I performed RNA-seq and scRNA-seq on the same set of samples but the log2 fold change values are in very different range and I am not sure we can normalize it in any way. Please let me know if someone has performed a similar analysis.
Hi Abhay, you may want to deconvolute your bulk RNA seq data to see the cell type composition. Based on this information you can normalize your fold changes.
Thanks a lot for your response. Let me elaborate a little more on my experiment.
I have one cell line; MCF10A. I performed bulk RNA seq on certain knockouts of this cell line and another colleague in the lab had performed single cell RNA sequencing on the same knockouts after treating the cells for 6 days in serum starved media. Now we want to compare the DEGs between both these methods in the knockouts.

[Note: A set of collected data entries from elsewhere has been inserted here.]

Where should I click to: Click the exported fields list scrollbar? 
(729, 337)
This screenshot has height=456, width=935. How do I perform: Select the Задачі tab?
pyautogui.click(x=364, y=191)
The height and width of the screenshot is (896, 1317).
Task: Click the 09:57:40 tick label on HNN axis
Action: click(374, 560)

You could try to 'pseudo-bulk' your colleague's scRNA-seq data and then compare that to your own.
Here, the expression values of all profiled cells in a single-cell experiment are bulked together for each replicate. This then can be processed using the same pipeline as your bulk data giving you a much more direct comparison.
There are multiple tutorials online: https://hbctraining.github.io/scRNA-seq_online/lessons/pseudobulk_DESeq2_scrnaseq.html
One would expect concordant fold-changes to validate underlying biology (ko effect) but I wouldn't expect results to be identical though... Some differences would arise from different batches (replicates), library chemistry, sequencing runs, etc.
Also, if you still have some cells available you could run some qPCR on a few selected genes to tell you which dataset is better to trust.